Tomaso, a double-bass player, and his daughter Agata, a young student, welcome us into their lavish home which looks out over the port of Genova, and a fabulous panorama of the Ligurian sea.
In 2004, Tomaso discovered that as well as a passion for music, he also had a gift for cooking. He started attending courses until he finally gained a professional chef qualification. With the help of the talented Agata, he began organising dinners and events, always striving to develop his creativity in the kitchen whether it’s in restaurants, agriturismos, or even aboard luxurious yauchts in Montecarlo.
We begin this Taste Experience in the heart of Genova with an antipasto of stuffed vegetables. Roasted courgettes, onions and peppers are stuffed with breadcrumbs, cheese, garlic and parsley for a truly appetising start.

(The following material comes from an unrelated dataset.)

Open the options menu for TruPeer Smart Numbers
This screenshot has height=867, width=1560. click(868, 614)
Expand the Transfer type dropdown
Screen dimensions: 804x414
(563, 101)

Next, Tomaso and Agata serve trofie pasta in a pesto made of walnuts and marjoram, a twist on the classic genovese pesto, the nuts and aromatic leaves are crushed together with a pestle and mortar, before adding parmigiano cheese and a glug of olive oil. The pasta is hand made with water and durum wheat flour, before being stretched out and rolled back in on themselves. The result is a porous pasta shape that is perfect for holding the delicious sauce.
We finish on a sweet note with a refreshing ricotta mousse gently infused with basil, served on a bed of strawberry sauce and scattered with flaked almonds.